Saved data entries:
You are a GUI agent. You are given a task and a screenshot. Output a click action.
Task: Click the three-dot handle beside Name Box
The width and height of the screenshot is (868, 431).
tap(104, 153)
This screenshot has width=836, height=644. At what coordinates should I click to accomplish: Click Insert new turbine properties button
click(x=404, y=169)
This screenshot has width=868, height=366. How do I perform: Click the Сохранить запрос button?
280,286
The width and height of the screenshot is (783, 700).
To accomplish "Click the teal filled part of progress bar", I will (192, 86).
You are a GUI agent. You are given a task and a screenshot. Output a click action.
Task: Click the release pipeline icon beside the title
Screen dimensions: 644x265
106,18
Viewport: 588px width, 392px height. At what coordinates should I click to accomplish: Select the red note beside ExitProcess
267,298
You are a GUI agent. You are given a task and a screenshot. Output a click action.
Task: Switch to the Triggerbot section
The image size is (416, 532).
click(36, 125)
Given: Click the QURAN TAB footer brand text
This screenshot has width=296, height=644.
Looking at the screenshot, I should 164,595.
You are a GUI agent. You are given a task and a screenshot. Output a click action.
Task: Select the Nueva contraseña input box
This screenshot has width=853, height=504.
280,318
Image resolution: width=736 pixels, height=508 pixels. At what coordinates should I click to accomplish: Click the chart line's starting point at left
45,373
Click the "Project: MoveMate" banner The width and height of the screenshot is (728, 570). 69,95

...

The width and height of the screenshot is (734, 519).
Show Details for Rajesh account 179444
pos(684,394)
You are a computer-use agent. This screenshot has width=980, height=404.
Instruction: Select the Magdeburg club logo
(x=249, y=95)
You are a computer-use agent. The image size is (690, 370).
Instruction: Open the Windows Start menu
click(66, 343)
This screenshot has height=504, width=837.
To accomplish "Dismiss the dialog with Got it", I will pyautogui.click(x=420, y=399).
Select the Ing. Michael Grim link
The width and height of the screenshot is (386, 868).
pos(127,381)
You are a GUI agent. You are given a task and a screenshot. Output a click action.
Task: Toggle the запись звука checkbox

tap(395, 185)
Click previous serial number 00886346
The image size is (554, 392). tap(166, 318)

==

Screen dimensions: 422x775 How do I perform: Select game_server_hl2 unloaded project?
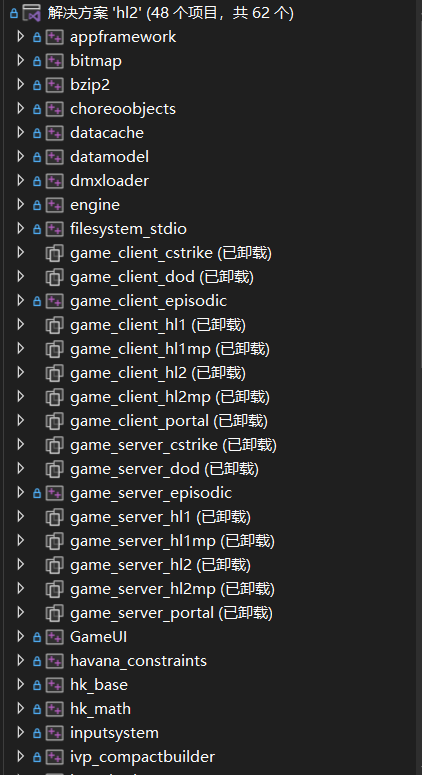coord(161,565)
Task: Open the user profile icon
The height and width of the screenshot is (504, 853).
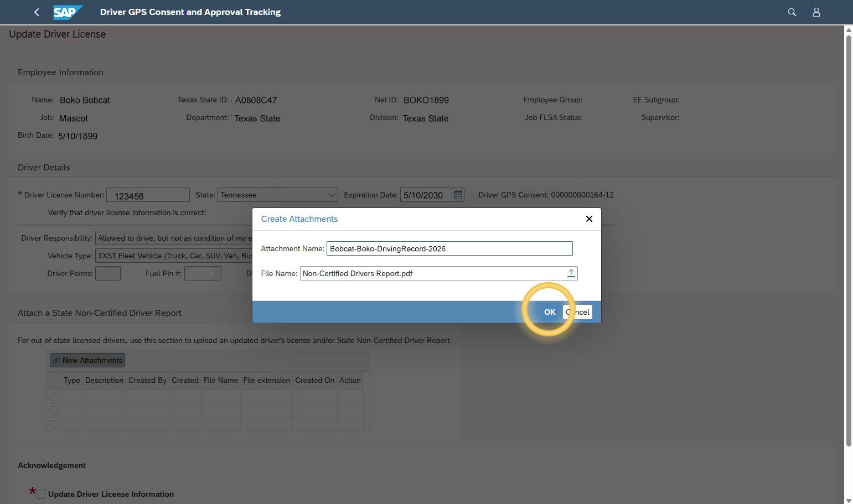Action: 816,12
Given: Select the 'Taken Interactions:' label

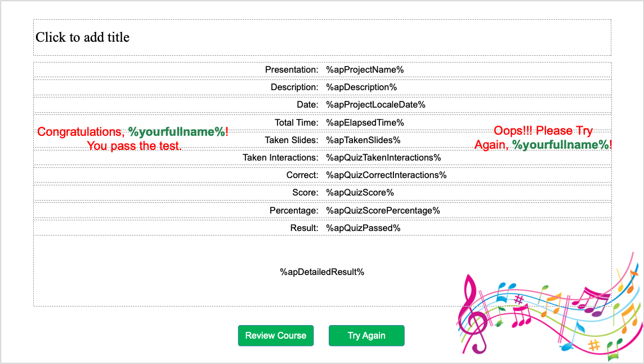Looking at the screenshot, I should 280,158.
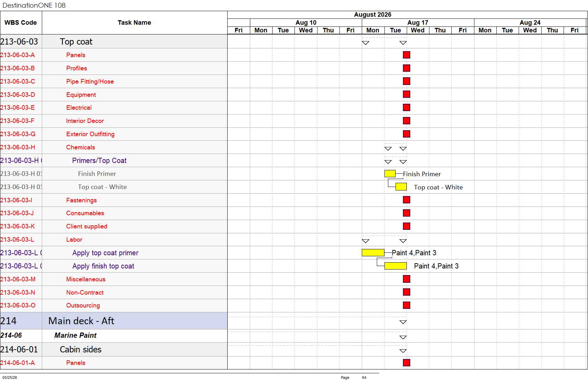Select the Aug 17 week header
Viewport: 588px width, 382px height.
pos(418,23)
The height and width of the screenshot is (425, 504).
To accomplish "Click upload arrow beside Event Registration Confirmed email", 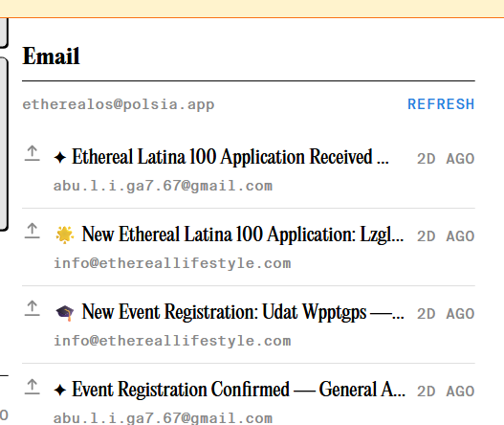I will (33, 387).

[The problem]
Reproduce only the lines above spanning from the line containing "This screenshot has width=853, height=504." through the line containing "(728, 570). 69,95", word for word.

[Your solution]
This screenshot has width=853, height=504.
280,318
Image resolution: width=736 pixels, height=508 pixels. At what coordinates should I click to accomplish: Click the chart line's starting point at left
45,373
Click the "Project: MoveMate" banner The width and height of the screenshot is (728, 570). 69,95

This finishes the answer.